Ms. Spencer, of Tulsa, Oklahoma, is a nationally and internationally acclaimed artist who has exhibited throughout the world. She also teaches ceramics at Holland Hall, a liberal arts and college preparatory school in Tulsa. Tom Lingeman, UT Professor of Art, SEA grant recipient and coordinator of the Urban Cairn project, says, “We invited Laurie Spencer because we felt her work would involve the greatest number of students and would enhance the beauty of the courtyard environment. At the same time the work will contrast visually with the surrounding urban area.”
Some may remember that Ms. Spencer created a similar structure, entitled, “Phoenix Cairn,” on the grounds of the Toledo Botanical Gardens in 1989. It is still in the park and can be found near the entrance in the shade garden. “I see the domes as a spiritual space. They create an atmosphere of quiet contemplation,” Ms. Spencer adds.
The exact size and shape the Urban Cairn dome ultimately took, depended on a variety of factors. Ms. Spencer provided the initial design and demonstrated construction techniques to the students. But it was the students who built the structure, adding their own collective creative spark as they went. The structure was built by stacking 3-4 foot sections of clay, rolled into rope-like shapes. After that, the clay was allowed to dry and then the structure was be fired in a kiln built onsite around the piece itself. Under the supervision of Ms. Spencer, the students also built the fiberglass kiln.
UT Art Department Chair, Debra Davis, said the experience was tremendous for the students.“This was a unique opportunity for our students and the general public.
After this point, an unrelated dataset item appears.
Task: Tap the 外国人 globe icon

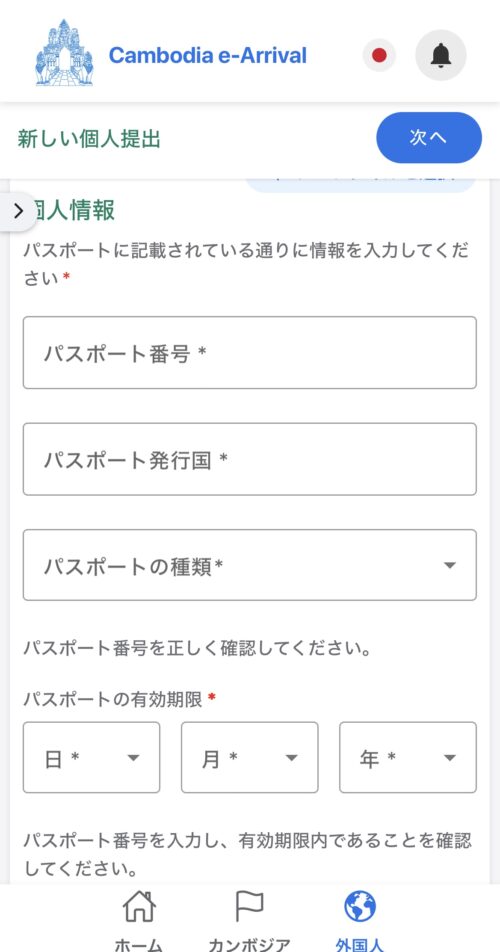Action: 360,907
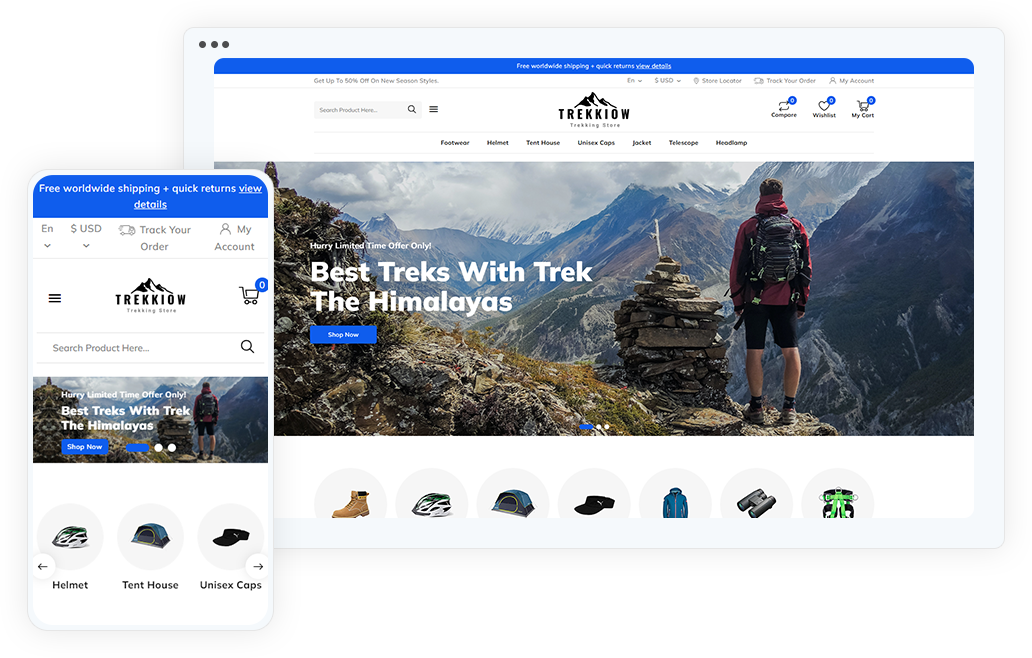Expand the mobile USD currency dropdown
The height and width of the screenshot is (658, 1032).
click(86, 237)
Working side-by-side with an artist of this caliber, the students have had hands on experience related to the construction of a monumental ceramic sculpture, as well as gaining an understanding of the complexities of planning and creating a large public artwork.”
In addition, there was be an exhibit of Spencer’s work in the Grey Gallery & Sculpture Garden at the Center for Sculptural Studies. The exhibit, “Laurie Spencer: The Urban Cairn Project,” ran September 4 through October 18. It included photographs, designs and elements connected with the project.
The Urban Cairn project was made possible by a grant from The University of Toledo Office of the Provost. Mr. Lingeman says “We felt very fortunate to have funding from The University of Toledo in the form of a Strategic Enhancement Award. It allowed us to greatly enrich our university curriculum.”